== TASK INPUTS ==
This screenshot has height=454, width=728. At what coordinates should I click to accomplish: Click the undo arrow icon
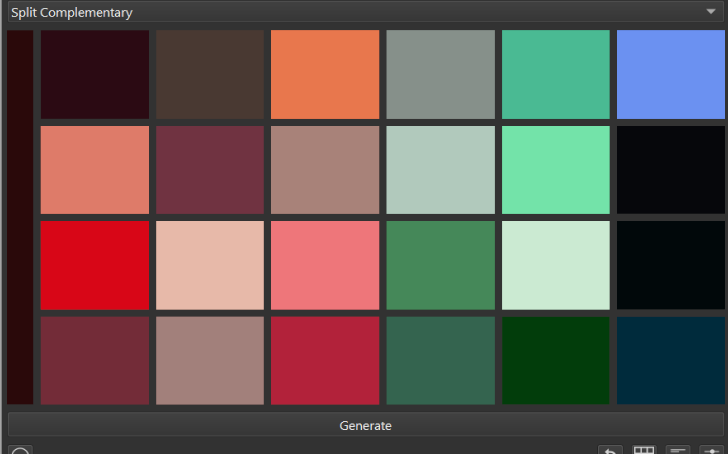pyautogui.click(x=610, y=451)
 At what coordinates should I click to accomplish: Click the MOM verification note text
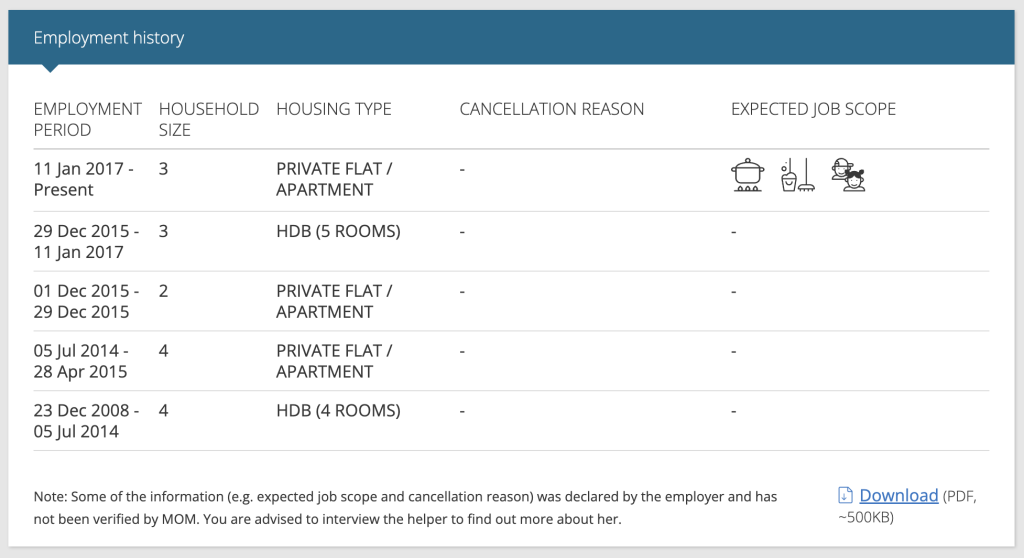[405, 508]
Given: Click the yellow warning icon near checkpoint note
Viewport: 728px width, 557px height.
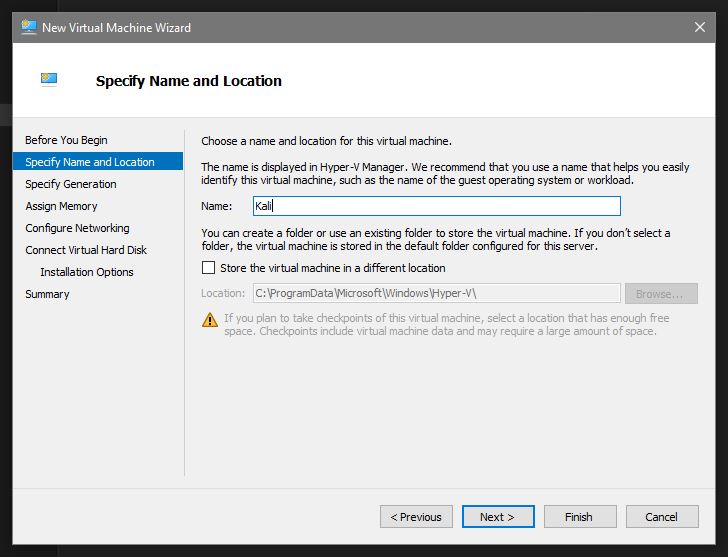Looking at the screenshot, I should 209,320.
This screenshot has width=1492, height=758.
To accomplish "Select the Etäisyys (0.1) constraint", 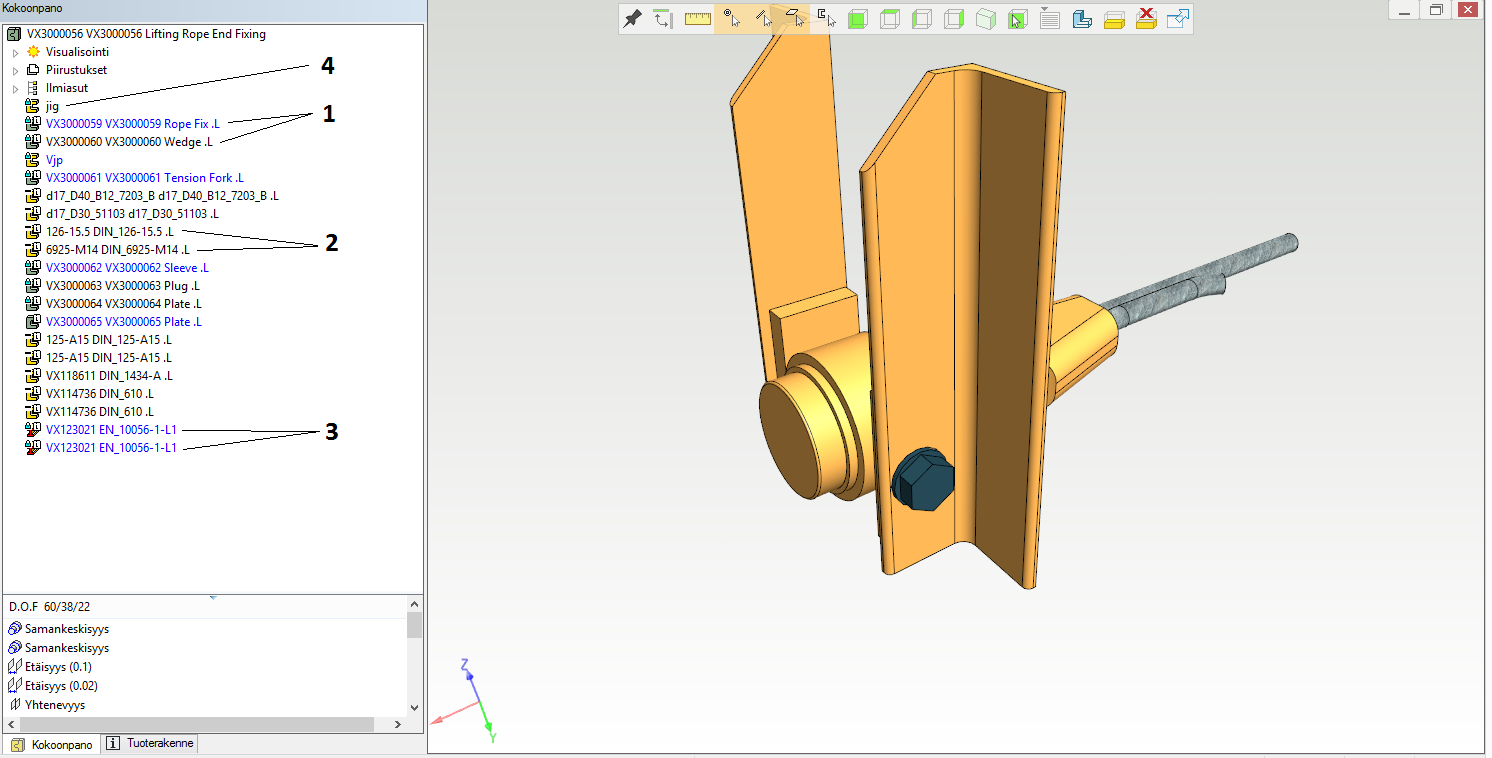I will coord(59,667).
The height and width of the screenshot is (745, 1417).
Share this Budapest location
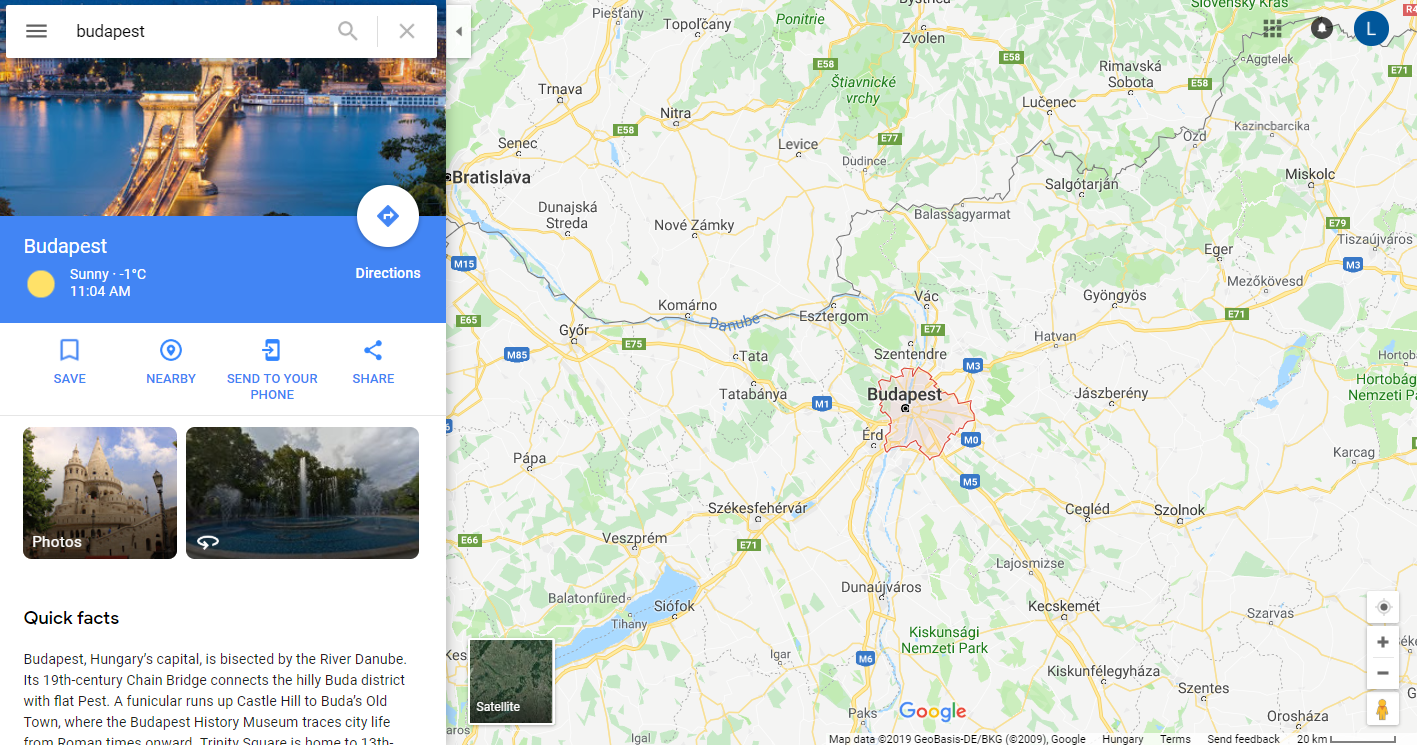click(373, 350)
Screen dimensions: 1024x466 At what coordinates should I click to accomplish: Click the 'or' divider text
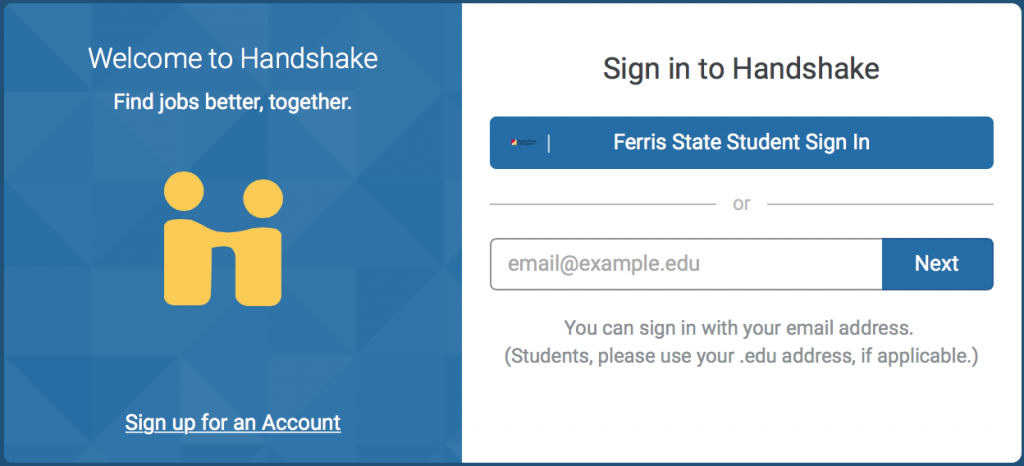tap(741, 204)
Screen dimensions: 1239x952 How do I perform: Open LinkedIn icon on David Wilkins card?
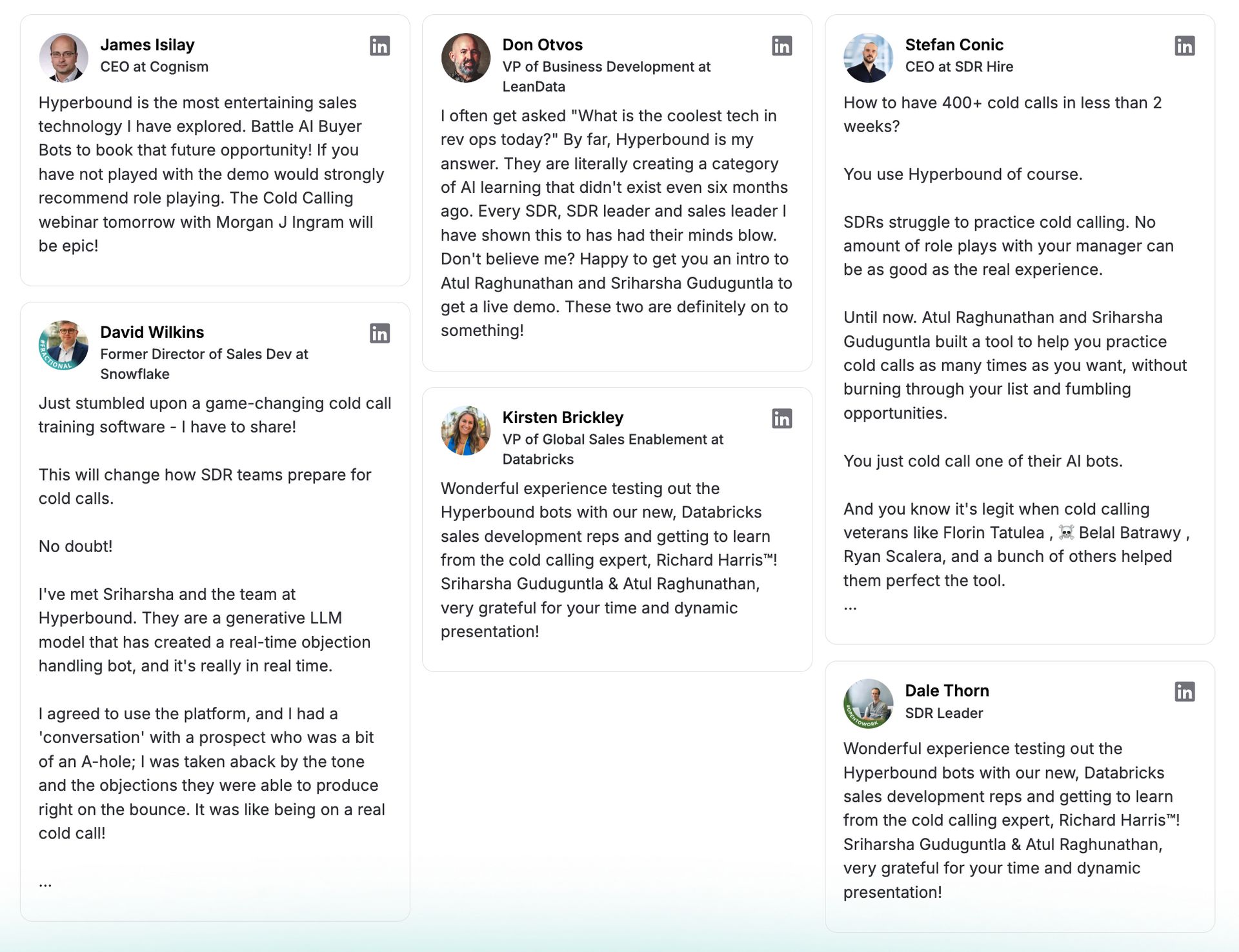(x=379, y=333)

== GOAL OF THE EXERCISE ==
Output exactly the lines from the one that has "Screen dimensions: 1239x952" through the end of the data. Do not include pictures.

== REPLY ==
Screen dimensions: 1239x952 How do I perform: Open LinkedIn icon on David Wilkins card?
(x=379, y=333)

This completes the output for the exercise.